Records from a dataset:
....................

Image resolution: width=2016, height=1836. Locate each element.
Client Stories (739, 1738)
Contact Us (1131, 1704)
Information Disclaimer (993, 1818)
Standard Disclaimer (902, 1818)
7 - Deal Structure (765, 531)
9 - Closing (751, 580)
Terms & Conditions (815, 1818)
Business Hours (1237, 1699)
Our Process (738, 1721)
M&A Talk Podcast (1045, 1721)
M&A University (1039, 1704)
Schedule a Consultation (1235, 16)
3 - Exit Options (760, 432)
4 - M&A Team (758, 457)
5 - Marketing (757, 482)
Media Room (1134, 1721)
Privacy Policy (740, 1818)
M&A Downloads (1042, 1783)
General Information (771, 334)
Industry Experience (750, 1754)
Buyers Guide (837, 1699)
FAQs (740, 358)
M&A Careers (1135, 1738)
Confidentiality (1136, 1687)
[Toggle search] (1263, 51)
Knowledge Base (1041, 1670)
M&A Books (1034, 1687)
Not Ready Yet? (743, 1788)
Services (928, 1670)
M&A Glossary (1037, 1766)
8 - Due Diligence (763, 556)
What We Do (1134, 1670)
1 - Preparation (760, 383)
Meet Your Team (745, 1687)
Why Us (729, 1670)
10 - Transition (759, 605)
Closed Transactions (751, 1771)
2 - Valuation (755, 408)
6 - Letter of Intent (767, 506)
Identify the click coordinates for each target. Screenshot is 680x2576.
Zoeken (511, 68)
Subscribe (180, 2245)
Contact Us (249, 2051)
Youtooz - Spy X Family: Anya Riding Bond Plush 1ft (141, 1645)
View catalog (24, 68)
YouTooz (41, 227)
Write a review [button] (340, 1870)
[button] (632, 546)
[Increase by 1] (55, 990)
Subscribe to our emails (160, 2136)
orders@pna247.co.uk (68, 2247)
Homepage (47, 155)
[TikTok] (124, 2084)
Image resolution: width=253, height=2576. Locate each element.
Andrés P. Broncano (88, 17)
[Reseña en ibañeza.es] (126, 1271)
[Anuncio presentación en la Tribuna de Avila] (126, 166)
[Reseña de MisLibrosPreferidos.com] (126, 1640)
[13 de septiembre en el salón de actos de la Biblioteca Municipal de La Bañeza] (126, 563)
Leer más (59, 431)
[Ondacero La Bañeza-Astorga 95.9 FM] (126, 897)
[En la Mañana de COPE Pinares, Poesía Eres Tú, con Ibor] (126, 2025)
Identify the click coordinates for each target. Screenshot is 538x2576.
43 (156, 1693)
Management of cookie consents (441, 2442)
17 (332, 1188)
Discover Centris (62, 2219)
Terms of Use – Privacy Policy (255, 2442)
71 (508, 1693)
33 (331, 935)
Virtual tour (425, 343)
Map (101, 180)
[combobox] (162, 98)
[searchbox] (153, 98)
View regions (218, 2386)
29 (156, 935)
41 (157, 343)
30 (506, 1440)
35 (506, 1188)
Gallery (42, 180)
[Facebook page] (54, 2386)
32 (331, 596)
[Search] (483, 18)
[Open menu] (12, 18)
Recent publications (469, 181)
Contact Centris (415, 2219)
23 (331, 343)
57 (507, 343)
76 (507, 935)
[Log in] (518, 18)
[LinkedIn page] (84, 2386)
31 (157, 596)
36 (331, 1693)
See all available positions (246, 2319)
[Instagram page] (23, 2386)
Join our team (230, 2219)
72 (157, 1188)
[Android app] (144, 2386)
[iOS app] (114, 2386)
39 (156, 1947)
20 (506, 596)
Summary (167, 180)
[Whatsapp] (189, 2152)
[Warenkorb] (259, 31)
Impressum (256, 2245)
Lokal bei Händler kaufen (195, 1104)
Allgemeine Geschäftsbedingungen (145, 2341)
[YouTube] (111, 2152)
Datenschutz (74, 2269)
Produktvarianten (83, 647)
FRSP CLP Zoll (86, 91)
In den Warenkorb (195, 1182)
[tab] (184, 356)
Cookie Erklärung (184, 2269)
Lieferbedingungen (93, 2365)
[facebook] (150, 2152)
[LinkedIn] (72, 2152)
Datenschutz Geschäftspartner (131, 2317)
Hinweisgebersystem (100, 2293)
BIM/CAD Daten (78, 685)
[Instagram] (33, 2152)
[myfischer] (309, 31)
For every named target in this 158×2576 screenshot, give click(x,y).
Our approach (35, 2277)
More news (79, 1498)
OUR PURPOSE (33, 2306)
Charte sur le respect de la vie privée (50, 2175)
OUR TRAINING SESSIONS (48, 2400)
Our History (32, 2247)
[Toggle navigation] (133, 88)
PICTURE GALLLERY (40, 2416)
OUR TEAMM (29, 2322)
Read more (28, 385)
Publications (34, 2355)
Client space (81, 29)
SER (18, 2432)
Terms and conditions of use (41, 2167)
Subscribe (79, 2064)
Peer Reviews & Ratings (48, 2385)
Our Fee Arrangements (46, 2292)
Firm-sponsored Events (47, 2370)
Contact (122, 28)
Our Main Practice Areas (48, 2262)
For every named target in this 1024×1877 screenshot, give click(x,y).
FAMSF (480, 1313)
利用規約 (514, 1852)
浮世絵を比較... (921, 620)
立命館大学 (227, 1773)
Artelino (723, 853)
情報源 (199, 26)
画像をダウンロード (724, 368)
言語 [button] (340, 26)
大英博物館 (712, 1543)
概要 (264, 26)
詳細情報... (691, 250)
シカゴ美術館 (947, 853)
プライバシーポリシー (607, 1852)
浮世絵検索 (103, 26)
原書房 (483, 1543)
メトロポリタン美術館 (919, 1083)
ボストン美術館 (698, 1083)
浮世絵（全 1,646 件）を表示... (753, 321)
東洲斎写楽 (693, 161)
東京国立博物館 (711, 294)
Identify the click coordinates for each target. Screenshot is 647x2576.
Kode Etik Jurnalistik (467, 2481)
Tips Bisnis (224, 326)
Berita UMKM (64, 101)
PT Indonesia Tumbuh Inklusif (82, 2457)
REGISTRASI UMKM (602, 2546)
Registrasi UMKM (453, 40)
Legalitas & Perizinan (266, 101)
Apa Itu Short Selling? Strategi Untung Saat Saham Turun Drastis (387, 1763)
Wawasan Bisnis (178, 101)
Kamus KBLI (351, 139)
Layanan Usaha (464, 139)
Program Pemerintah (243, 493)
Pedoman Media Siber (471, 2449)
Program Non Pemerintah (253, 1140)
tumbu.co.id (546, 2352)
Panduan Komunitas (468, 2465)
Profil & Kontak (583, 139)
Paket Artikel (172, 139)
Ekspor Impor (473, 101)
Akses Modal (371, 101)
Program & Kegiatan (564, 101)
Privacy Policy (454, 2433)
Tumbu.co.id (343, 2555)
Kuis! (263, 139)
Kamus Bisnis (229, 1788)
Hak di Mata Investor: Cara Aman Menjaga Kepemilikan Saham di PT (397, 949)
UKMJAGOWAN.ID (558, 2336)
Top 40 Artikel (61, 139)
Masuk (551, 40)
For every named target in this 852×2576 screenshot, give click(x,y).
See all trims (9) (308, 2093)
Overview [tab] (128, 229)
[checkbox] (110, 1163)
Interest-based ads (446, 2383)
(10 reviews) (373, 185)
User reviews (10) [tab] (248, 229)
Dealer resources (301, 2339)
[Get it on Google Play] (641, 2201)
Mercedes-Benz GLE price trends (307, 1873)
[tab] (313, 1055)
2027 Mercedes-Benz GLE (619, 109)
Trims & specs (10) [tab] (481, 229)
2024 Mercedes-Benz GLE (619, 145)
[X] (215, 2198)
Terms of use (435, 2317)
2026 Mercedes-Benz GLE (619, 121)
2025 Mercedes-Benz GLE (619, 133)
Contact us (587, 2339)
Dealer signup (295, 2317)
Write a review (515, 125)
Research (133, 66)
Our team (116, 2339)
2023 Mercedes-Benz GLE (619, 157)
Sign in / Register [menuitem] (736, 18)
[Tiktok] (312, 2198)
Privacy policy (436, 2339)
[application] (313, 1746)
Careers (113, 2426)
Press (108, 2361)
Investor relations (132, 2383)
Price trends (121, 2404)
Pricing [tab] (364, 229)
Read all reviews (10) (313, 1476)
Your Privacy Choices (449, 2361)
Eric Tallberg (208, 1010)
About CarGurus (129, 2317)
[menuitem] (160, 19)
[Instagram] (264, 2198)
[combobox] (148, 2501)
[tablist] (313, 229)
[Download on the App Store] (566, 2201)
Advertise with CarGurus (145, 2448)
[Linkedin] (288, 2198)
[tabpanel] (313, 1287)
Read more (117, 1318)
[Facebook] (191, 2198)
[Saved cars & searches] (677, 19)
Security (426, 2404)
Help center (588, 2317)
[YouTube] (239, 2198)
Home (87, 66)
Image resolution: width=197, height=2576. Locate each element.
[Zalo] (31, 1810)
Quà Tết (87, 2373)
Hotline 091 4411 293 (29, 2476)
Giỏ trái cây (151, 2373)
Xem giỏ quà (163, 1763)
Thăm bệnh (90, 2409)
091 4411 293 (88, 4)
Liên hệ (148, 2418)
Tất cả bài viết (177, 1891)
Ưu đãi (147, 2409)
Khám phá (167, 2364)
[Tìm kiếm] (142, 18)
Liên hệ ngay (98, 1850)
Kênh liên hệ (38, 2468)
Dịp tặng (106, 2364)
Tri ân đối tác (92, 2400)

....................

## Exercise prompt:
Scan the records above for the string "Datenschutz", then copy each line where it turns up.

## The answer:
Datenschutz (74, 2269)
Datenschutz Geschäftspartner (131, 2317)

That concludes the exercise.